Set task 1
Set down the passage of the text on extra loan payments below, from "At this point, you" up to and including "can put on it.", without any change.
Set task 2
Answer each question from the text on extra loan payments below:
(a) What annual percentage rate is used to keep the example simple?
(b) What rate does the writer state as his own?
(c) Roughly how much total interest is saved over the four-year term in the example?
Set task 3
Decide whether each statement agrees with the text on extra loan payments below, and support each yes or no with the deciding words quoted from it:
(a) The example concerns a $10,000.00 loan over four years.
(b) The example assumes a monthly payment of roughly $500.00.
(c) The writer says the story is mainly about interest rates.

"Come on, Louis. You can do it." Miss Purviss, my Grade One teacher. |
Louis Shalako
I need to
talk to a mathematician.
(Either
that, or invent The Calculus of
Uncertainty. – ed.)
***
Okay. A
couple of weeks ago on Facebook, I said that if you could put only two extra
payments on a $10,000.00 loan over four years, it is better to do it sooner rather than later.
I also
said I couldn't really show the math. I will attempt to do so now. Just to keep
it simple, we'll call it a 12 % Annual Percentage Rate, or one percent per
month. Every month, they’re going to whack you with one percent on the remaining balance.
Assuming
roughly a $250.00 monthly payment, let's say you throw an extra fifty bucks on
that very first payment. Calculating on the balance, instead of owing
$9,750.00, now you only owe $9,700.00. Either way, the bank tacks one percent
onto the balance, and this is what you now owe. One percent of $9,750.00 equals
$97.50, so now you owe $9,847.50. One percent of $9,700.00 is $97.00. Now you
owe $9,797.00. Subtract one from the other. You have saved exactly fifty cents in
interest, and there’s your fifty bucks too.* But after your next $250.00 payment, having put in an
extra fifty only once, you owe $9,547.00. Add in one percent, i.e., $95.47. Not
having put down any extra this time, your new balance would be $9,642.47. This
is where it gets interesting. Subtract one from the other and you get a figure
of $95.47. You have done something very strange there...your fifty bucks is
there, and the other $45.47 had to
come from somewhere.
So let's make that second payment of an extra fifty bucks on a balance of $9547.00.
That’s
right, a measly fifty bucks.
That's
now $9,497.00. One percent of that is $95.00 rounding off. The interest on your
first, unmodified payment was $97.50, now, with only an extra pair of fifties
on there, it is down to only $95.00. What happened there? Your interest is
calculated on the balance, which is going down. By throwing in extra money, you
are reducing the balance, as well as the interest payment, as quickly as
possible. (It's still a one-percent rate for our purposes, and truth is, this
math don't quite work out as my own rate is 8.99 %. I've also rounded up the
payment a little, just to keep it simple.)
At this point, you still have forty-six payments. So, it’s $2.50 times forty-six…right? So, all other things being equal, you have saved roughly $115.00 TOTAL interest, over the course of the four-year term, and your last payment will obviously be a hundred less because you've already paid it off. If you did that about halfway through the loan period, you would arguably only save about $57.50 in TOTAL interest. You will also save any interest on the last hundred bucks, because you’ve already paid that, this is where my own lack of math skills makes the logic a bit muddy. (Or maybe you’ve already said it, three different ways. – ed.) Now, if your loan rate is higher, you save more money with everything extra you can put on it.
If I’m
paying ten percent a year in interest, and you’re paying twenty percent, that
is all calculated on the balance. The story is not really about rates per se. Lower is obviously better, no
matter what you do with the payments.

Collected data
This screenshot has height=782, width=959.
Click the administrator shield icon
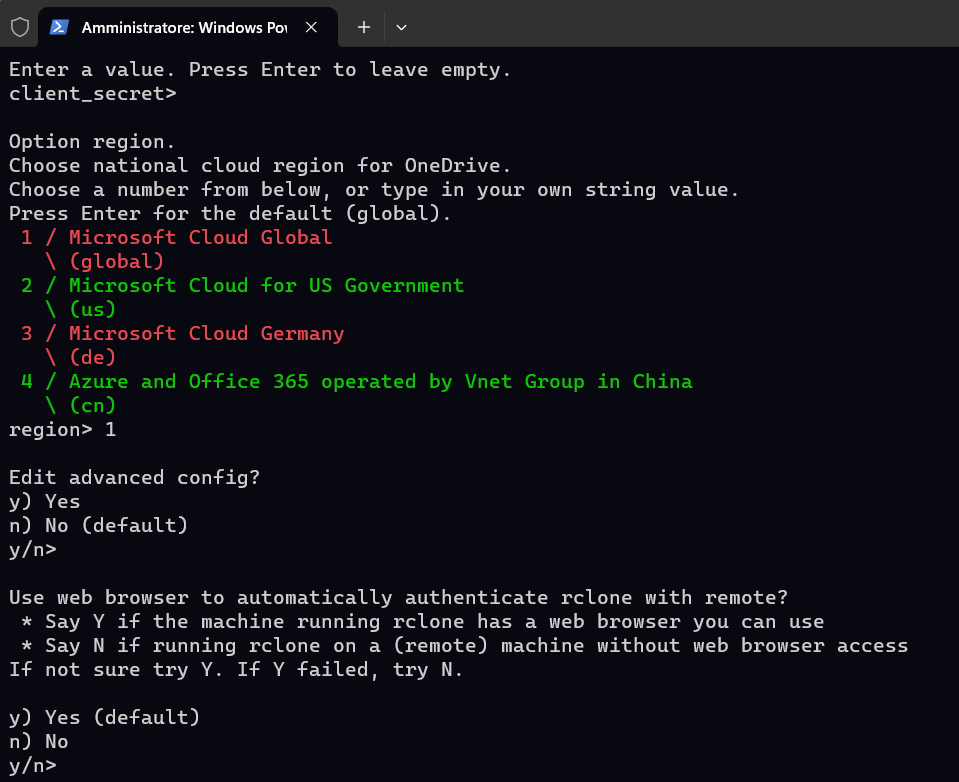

Expected output 1
At this point, you still have forty-six payments. So, it’s $2.50 times forty-six…right? So, all other things being equal, you have saved roughly $115.00 TOTAL interest, over the course of the four-year term, and your last payment will obviously be a hundred less because you've already paid it off. If you did that about halfway through the loan period, you would arguably only save about $57.50 in TOTAL interest. You will also save any interest on the last hundred bucks, because you’ve already paid that, this is where my own lack of math skills makes the logic a bit muddy. (Or maybe you’ve already said it, three different ways. – ed.) Now, if your loan rate is higher, you save more money with everything extra you can put on it.

Expected output 2
(a) 12 %, or one percent per month.
(b) 8.99 %.
(c) Roughly $115.00.

Expected output 3
(a) Yes: "a $10,000.00 loan over four years"
(b) No: "roughly a $250.00 monthly payment"
(c) No: "The story is not really about rates per se."